=== Provided text ===

*** Block opens ***

Details of the Clinical Case:
A 51-yr-old man underwent a respiratory rehabilitation program (RRP), after being tracheostomized and ventilated due to acute respiratory distress syndrome (ARDS) from coronavirus disease-2019 (COVID-19) infection. Respiratory care, early mobilization, and neuromuscular electrical stimulation were started in the ad hoc isolation ward of our rehabilitation center. At baseline, muscle function was consistent with intensive care unit-acquired weakness and the patient still needed mechanical ventilation (MV) and oxygen support. During the first week of RRP in isolation, the patient was successfully weaned from MV, the tracheal cannula was removed, and the walking capacity was recovered. At the end of the RRP, continued in a standard department, respiratory muscles strength increased by 7% and muscle function improved as indicated by the quadriceps size enlargement of 13% and the change of the Medical Research Council sum score from 48/60 to 58/60.
Providing RRP in patients with severe COVID-19 ARDS involves risks for operators and organizational difficulties, especially in rehabilitation centers; nevertheless, its continuity is important to prevent the development of permanent disabilities in previously healthy subjects. Limited to the experience of only one patient, we were able to carry out a safe RRP during the COVID-19 pandemic, promoting the complete functional recovery of a COVID-19 young patient.
Most patients who develop serious consequences of COVID-19 infection risk a reduction in their quality of life. However, by organizing and directing specialized resources, subacute rehabilitation facilities could ensure the continuity of the RRPs even during the COVID-19 pandemic.

*** Block closes ***

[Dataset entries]
*** Block opens ***

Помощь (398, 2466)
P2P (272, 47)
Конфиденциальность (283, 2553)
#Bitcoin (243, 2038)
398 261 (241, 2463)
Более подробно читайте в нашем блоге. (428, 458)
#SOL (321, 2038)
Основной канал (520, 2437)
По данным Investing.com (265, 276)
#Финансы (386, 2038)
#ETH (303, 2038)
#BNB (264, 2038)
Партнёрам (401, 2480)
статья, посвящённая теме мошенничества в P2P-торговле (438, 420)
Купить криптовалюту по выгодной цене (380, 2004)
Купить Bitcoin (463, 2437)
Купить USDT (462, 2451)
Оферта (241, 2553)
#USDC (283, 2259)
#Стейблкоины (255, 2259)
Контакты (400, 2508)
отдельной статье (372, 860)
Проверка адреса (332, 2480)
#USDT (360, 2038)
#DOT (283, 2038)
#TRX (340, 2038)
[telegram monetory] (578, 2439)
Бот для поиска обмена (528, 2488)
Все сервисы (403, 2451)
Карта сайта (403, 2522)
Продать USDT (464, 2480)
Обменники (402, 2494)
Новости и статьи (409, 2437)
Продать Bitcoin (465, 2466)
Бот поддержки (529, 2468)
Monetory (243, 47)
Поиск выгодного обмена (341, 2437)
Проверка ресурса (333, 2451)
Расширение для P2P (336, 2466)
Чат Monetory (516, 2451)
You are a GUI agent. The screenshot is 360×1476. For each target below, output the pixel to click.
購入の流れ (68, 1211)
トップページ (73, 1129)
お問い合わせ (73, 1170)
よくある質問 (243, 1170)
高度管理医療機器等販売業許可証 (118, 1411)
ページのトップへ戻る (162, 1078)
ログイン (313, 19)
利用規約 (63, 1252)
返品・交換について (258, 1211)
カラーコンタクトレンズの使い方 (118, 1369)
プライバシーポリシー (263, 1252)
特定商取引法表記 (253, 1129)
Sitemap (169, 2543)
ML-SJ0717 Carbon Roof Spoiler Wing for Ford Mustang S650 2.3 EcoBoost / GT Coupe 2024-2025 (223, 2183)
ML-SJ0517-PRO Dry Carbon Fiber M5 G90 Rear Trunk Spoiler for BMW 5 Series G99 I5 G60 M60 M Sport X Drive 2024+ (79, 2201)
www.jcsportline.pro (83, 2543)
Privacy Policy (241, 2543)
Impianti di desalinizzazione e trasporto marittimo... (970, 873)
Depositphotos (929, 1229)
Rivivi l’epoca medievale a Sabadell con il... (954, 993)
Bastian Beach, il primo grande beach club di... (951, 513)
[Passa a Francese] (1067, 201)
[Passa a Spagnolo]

*** Block closes ***

=== Requirement 1 ===
In the COVID-19 case report, by what percentage did the patient's respiratory muscle strength increase by the end of the rehabilitation program?
=== Requirement 2 ===
Rewrite the paragraph of the COVID-19 case report that begins "A 51-yr-old man underwent" as a short list that keeps its main facts.
=== Requirement 3 ===
Using the COVID-19 case report, say whether each statement agrees with it, and quote the words that decide it: (a) The patient came off mechanical ventilation during the first week of rehabilitation in isolation. (b) The patient's Medical Research Council sum score reached 60/60. (c) The report draws on the experience of several patients.

=== Output 1 ===
It increased by 7%.

=== Output 2 ===
- A 51-year-old man entered a respiratory rehabilitation program (RRP) after tracheostomy and ventilation for COVID-19 acute respiratory distress syndrome.
- Respiratory care, early mobilization and neuromuscular electrical stimulation began in the center's isolation ward.
- At baseline he had intensive care unit-acquired weakness and still needed mechanical ventilation and oxygen.
- In the first week he was weaned from ventilation, the tracheal cannula was removed, and he walked again.
- By the end of the program, respiratory muscle strength rose 7%, quadriceps size grew 13%, and the Medical Research Council sum score went from 48/60 to 58/60.

=== Output 3 ===
(a) Yes: "During the first week of RRP in isolation, the patient was successfully weaned from MV"
(b) No: "the change of the Medical Research Council sum score from 48/60 to 58/60"
(c) No: "Limited to the experience of only one patient"